Exercise instructions:
Could you please find each line in the records that contains the word "agent" and copy it?
[Source data Boundary: Start]
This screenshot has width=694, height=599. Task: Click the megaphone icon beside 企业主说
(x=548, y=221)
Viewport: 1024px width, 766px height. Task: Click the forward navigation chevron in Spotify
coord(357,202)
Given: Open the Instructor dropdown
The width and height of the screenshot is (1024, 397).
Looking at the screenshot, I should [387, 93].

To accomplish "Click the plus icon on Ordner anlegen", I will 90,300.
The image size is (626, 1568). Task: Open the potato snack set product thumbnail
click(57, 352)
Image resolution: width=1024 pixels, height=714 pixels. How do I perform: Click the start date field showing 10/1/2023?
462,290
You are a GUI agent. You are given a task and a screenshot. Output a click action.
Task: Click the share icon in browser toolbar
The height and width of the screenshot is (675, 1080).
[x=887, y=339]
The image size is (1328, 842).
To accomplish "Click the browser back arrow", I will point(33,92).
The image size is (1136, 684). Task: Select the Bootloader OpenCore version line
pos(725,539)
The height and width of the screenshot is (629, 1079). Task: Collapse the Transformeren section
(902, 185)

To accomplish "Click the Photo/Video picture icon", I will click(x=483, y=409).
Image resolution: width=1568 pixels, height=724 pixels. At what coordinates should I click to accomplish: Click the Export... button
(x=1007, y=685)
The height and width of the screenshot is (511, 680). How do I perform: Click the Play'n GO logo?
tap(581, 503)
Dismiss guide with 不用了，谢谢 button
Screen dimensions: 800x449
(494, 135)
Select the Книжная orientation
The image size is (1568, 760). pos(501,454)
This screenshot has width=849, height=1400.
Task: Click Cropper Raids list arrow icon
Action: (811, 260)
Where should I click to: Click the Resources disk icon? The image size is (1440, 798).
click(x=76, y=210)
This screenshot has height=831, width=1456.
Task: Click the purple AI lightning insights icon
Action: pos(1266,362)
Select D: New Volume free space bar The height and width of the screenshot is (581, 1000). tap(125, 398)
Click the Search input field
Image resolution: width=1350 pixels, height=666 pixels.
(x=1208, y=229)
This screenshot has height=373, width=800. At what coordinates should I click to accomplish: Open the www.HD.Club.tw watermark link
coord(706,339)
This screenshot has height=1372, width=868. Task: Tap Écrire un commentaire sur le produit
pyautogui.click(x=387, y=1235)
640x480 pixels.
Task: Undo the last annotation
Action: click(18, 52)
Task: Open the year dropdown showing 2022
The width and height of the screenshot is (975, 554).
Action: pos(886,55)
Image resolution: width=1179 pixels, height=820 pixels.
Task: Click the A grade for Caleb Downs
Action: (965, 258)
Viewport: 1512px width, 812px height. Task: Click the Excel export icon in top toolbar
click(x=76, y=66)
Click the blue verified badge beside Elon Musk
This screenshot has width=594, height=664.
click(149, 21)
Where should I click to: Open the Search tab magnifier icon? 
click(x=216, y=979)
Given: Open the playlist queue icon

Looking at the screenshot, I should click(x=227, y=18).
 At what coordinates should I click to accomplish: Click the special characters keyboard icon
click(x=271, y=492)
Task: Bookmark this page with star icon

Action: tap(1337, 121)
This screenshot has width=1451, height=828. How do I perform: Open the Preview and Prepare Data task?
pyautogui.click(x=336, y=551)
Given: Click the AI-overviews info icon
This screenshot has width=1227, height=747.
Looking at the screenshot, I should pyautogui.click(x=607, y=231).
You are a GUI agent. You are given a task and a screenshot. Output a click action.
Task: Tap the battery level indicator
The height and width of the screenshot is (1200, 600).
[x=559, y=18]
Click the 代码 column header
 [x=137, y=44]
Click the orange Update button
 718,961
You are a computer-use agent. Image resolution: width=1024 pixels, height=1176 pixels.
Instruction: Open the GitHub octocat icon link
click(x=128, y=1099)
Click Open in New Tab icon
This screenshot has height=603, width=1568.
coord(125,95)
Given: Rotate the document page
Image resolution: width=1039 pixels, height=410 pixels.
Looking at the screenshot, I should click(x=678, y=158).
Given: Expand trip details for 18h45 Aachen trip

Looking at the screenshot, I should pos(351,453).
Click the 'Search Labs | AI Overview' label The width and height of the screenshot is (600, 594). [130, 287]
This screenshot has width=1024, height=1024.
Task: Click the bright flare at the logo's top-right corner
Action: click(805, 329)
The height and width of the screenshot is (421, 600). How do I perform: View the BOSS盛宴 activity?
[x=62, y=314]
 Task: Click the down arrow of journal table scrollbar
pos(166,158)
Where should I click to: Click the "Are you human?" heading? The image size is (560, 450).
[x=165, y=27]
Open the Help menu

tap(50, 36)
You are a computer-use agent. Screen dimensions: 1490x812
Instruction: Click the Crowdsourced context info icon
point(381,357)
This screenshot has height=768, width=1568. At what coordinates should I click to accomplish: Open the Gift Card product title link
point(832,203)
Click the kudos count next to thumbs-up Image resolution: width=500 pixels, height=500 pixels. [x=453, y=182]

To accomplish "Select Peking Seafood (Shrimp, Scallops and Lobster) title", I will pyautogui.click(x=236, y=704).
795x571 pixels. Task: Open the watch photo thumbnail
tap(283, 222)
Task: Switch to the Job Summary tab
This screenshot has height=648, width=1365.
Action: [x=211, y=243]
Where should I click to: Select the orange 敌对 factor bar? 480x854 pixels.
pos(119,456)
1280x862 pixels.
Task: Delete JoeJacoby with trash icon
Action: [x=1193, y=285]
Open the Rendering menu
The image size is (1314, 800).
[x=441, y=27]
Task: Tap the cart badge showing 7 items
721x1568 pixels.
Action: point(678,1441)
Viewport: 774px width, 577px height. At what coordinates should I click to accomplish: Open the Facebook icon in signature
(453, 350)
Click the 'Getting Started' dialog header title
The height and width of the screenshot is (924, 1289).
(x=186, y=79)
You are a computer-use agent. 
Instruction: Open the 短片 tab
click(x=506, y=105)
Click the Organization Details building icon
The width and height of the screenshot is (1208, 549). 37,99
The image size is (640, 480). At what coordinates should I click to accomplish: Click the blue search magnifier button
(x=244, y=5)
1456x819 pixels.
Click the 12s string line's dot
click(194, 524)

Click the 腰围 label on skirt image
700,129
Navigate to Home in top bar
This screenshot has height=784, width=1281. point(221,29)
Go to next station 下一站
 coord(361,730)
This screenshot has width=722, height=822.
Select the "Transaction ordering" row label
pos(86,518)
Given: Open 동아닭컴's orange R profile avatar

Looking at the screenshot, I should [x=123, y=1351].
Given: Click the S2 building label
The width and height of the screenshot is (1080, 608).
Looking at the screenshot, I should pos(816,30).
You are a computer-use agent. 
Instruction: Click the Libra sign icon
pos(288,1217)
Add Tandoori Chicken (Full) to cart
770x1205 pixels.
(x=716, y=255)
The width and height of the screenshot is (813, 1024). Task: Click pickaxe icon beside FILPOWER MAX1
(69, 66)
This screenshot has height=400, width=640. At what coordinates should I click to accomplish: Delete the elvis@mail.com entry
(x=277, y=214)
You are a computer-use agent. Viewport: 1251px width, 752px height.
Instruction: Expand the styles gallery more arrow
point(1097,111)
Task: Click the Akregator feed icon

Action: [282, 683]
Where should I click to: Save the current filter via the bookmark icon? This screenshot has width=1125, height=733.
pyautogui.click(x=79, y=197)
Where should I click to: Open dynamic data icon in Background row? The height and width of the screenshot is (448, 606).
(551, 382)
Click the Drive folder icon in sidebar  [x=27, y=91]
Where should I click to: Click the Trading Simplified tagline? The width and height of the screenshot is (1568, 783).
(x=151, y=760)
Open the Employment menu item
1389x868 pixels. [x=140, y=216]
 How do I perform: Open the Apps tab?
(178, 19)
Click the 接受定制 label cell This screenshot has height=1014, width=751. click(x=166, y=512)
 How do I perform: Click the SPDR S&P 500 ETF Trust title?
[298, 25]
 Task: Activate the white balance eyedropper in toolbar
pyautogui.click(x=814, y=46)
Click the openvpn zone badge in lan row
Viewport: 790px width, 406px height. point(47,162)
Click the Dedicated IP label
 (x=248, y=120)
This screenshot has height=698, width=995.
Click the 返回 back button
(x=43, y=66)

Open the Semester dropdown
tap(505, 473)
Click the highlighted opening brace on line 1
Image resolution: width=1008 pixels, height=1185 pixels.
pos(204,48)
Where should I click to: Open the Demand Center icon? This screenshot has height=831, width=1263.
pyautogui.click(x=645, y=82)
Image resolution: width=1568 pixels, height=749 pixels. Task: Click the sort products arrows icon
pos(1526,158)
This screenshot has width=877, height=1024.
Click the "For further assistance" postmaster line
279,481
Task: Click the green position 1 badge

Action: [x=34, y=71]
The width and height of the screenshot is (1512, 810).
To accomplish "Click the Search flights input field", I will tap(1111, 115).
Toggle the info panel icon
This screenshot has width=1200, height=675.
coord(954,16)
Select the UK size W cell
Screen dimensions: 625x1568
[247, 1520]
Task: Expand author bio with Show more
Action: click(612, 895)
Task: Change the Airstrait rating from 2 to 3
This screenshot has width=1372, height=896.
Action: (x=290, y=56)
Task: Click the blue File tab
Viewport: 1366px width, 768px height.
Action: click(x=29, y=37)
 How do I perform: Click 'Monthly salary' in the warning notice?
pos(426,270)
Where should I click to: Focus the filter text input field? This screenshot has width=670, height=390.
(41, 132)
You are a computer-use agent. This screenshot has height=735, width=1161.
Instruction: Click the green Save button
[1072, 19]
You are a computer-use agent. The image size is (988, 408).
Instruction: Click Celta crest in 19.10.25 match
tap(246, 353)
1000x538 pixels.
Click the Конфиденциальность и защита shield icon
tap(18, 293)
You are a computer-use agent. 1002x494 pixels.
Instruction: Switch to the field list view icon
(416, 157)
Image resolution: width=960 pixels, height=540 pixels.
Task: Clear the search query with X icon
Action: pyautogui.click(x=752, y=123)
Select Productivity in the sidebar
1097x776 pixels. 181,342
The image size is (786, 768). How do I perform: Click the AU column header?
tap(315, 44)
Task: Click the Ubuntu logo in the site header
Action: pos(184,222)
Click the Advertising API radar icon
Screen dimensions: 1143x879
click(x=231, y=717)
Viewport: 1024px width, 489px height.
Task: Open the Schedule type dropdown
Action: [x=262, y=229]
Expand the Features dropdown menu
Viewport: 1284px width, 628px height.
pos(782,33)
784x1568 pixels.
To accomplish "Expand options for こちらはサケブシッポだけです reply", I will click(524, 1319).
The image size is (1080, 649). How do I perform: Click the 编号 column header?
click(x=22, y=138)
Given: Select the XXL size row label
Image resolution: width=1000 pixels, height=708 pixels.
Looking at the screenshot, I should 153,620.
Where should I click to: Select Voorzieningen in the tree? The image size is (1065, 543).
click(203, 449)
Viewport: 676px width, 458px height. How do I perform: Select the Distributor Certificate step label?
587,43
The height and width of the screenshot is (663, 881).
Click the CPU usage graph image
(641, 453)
[Source data Boundary: End]
Response:
You are a GUI agent. You are given a task and a screenshot. Output a click action.
You are a GUI agent. You are given a task and a screenshot. Output a click action.
You are a computer-use agent. Image resolution: width=1024 pixels, height=1176 pixels.
You are a computer-use agent. Screen dimensions: 1490x812
You are a computer-use agent. 
You are a computer-use agent. 
You are a computer-use agent. Viewport: 1251px width, 752px height.
You are a computer-use agent. This screenshot has height=735, width=1161.
You are a computer-use agent. The image size is (988, 408).
You are a computer-use agent. 1002x494 pixels.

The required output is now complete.